[What is asked]:
Rewrite the stretch of lines from the very first one through the line containing "(x=175, y=245)", swapping "SIGNAL LINE" for "MACD LINE" and leaving everything else unchanged.

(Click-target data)
>> BEGIN
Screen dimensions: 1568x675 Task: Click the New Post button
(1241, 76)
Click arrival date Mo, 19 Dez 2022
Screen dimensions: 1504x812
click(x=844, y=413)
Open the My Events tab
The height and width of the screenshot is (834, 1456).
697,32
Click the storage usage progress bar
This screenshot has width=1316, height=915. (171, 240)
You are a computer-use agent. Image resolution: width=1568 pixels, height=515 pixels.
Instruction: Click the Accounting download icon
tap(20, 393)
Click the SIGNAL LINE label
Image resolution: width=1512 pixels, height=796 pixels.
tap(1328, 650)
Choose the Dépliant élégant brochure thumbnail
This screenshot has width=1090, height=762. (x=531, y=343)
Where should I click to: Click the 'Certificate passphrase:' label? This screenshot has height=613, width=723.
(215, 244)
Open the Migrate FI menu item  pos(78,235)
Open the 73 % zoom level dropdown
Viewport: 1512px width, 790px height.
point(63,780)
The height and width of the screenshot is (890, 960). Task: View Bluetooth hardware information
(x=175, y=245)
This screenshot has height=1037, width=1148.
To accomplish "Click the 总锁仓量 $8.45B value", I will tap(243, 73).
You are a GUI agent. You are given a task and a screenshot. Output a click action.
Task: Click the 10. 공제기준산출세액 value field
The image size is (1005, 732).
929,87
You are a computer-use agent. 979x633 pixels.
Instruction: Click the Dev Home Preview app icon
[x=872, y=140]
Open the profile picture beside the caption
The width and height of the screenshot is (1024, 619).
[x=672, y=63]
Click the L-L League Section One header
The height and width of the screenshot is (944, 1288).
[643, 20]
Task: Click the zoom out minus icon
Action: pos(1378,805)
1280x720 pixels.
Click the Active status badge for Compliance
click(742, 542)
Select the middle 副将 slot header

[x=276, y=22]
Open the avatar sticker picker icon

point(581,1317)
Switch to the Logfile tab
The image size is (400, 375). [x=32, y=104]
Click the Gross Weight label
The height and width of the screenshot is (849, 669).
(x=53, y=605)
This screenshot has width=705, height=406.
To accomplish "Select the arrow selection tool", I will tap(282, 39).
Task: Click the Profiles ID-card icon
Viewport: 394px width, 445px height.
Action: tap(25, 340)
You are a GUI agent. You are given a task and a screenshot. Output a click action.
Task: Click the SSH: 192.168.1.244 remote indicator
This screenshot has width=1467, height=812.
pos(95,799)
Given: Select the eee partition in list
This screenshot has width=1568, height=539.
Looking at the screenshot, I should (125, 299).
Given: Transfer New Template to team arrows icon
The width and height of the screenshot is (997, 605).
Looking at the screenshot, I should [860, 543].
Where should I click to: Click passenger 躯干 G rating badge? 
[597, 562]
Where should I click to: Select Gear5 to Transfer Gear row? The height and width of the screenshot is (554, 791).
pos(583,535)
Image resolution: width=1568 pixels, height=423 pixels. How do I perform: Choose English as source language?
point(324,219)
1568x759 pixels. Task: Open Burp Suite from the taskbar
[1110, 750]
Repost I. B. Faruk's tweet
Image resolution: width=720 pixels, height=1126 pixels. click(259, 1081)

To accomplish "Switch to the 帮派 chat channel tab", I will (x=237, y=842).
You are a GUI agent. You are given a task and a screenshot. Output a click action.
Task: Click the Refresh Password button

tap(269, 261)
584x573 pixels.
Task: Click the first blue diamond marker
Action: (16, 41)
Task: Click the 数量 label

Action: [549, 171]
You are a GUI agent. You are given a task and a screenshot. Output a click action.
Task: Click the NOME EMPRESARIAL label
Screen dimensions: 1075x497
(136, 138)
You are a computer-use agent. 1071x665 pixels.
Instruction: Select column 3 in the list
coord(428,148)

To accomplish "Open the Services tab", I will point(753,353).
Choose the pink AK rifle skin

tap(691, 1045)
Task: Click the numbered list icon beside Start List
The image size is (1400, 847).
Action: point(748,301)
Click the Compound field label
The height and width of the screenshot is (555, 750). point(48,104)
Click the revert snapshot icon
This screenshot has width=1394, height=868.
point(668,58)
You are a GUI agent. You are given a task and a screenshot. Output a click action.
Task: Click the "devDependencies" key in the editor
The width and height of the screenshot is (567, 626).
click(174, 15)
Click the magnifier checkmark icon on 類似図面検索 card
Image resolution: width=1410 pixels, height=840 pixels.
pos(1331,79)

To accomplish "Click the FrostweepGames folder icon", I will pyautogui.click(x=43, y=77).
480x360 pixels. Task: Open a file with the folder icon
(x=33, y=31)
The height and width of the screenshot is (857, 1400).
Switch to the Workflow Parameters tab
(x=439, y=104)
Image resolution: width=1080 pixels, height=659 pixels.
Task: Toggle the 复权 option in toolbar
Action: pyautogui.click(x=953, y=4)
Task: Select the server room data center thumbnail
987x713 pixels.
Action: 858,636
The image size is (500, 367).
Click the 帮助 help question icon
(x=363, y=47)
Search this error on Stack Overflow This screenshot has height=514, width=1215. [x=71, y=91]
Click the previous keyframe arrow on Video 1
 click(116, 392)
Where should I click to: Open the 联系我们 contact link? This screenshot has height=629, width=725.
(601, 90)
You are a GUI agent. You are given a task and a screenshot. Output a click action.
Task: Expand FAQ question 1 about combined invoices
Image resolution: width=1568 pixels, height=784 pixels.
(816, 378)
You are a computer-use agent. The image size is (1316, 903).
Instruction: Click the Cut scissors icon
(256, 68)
>> END
[Answer below]:
Screen dimensions: 1568x675 Task: Click the New Post button
(1241, 76)
Click arrival date Mo, 19 Dez 2022
Screen dimensions: 1504x812
click(x=844, y=413)
Open the My Events tab
The height and width of the screenshot is (834, 1456).
697,32
Click the storage usage progress bar
This screenshot has width=1316, height=915. (171, 240)
You are a computer-use agent. Image resolution: width=1568 pixels, height=515 pixels.
Instruction: Click the Accounting download icon
tap(20, 393)
Click the MACD LINE label
Image resolution: width=1512 pixels, height=796 pixels.
tap(1328, 650)
Choose the Dépliant élégant brochure thumbnail
This screenshot has width=1090, height=762. (x=531, y=343)
Where should I click to: Click the 'Certificate passphrase:' label? This screenshot has height=613, width=723.
(215, 244)
Open the Migrate FI menu item  pos(78,235)
Open the 73 % zoom level dropdown
Viewport: 1512px width, 790px height.
point(63,780)
The height and width of the screenshot is (890, 960). Task: View Bluetooth hardware information
(x=175, y=245)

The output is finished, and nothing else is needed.